Want to see what San Antonio will look like in 2020 and 2030? An interactive tool developed by the Urban Institute lets you look at the future size of U.S. cities and their demographics, and even alter assumptions for birth, death and immigration rates to see how low, average or high metrics will affect long-term growth and population makeup.
The Urban Institute’s interactive map of the United States assumes average growth in the major cities, assumptions that make Austin the state’s fastest-growing city in Texas over the next 15 years, ahead of Dallas, Houston and San Antonio in that order. Austin is projected to grow by 55.4% between 2010 and 2030, adding 985,299 people. Dallas is expected to grow by 35.51% and add 1,497,610 people. Houston is expected to grow by 34.08% and add 1,950,629 people. San Antonio is expected to grow by 27.82% and add 606,325 people.
I’m an admitted homer when it comes to San Antonio, but I think the Urban Institute’s numbers for our city are too conservative. Based on recent growth trends and higher birth rates among Hispanics, I fiddled with the numbers and increased our city’s birth and immigration rates and moved both into the “higher” category.
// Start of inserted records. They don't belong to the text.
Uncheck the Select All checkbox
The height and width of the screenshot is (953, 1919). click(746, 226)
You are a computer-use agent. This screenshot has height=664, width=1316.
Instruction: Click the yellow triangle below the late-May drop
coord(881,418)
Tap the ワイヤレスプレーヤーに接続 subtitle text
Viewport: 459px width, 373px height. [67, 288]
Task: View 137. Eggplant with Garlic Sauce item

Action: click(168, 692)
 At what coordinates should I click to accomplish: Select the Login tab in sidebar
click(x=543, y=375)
That dramatically changes the projections to a 37.02% growth rate, which would add 806,792 people.
Using the Institute’s numbers, the San Antonio Metropolitan Statistical Area (MSA) grows from a city of 2,179,089 in 2010 to a city of 2,785,414 in 2030. Using my projections, we grow to 2,985,881. Either way, sometime in the next 20 years San Antonio will become a city of more than three million people.
Demographers could crunch numbers for the last 20 years or so and make more accurate predictions for San Antonio and for all of Texas and its major metro areas, but some assumptions are certain: the country’s population is aging, becoming more diverse, and Latinos are the fastest growing sector of that population, thanks to immigration and birth rates. Take those assumptions and apply them to San Antonio and you have a city with growing percentage of aging people and a growing percentage of younger people.
One way to grasp the difference is this: in the 2000 U.S. Census, San Antonio had 886,226 Hispanics, 711,597 whites, 108,165 African-Americans, and 35,250 people of other ethnic or racial mix. By 2030, using the average growth assumptions, San Antonio will be home to 1,585,323 Hispanics, 869,826 whites, 188,145 African-Americans, and 142,119 other. That’s 44% growth in San Antonio’s Hispanic population versus 18% growth in the white population, 42.5% in the African-American population, and 77% growth in people of other ethnic and racial groups. That will make the city 57% Latino, 31% white, 6.76% African-American, and .5% other.
*Featured/top image: A new mapping tool from Urban Institute shows who will be living in your city 15 years from now. Courtesy image.
Related Stories:
City Planning for San Antonio Growth Bomb
How Will One Million New Residents Navigate San Antonio?
Comprehensive Planning Amid Council Musical Chairs
New Players Needed for New Results in Comprehensive Planning
Comprehensive Planning Not So Easy to Follow
According to the 2010 census data, San Antonio population is 63.2% Hispanic. So the Urban Institute thinks the Hispanic population is actually going to shrink? That seems doubtful.
The UI is measuring MSA population, not city of SA. That takes in everything up to and including New Braunfels. –RR
I never ever ever give two thoughts on population growth figures that look 10 or 20 years into the future let alone 30.
It’s the equivalent of predicting the weather for the second week of July 2018 based on historical data.
All I know is any time I saw a 10/20 year population growth prediction during the 2000s based on 90s data, San Antonio was always out pacing the predictions by hundreds of thousands.
You can’t predict a Katrina or a dot com bust or a big job/economic catch or anything that alters a cities population growth.
I looked at the metro populations of other cities and they are showing inflated figures for 2010. For example, Sacramento shows having 3.1 million people in 2010 and growing to nearly 3.5 million by 2030. The same for Orlando. They must have changed the boundaries on some of these metros. Currently, San Antonio has a larger metro population and is growing faster percentage wise than both these two cities and many others that are growing slower than San Antonio but are projected to grow faster for some reason. San Antonio has currently over 2.3 million people. By 2030 it should be well over 3,000,000 and move from being the 24th largest metro and rank somewhere in the top 20 largest metro areas surpassing metros such as St. Louis and Baltimore. It is a interesting web site, nonetheless.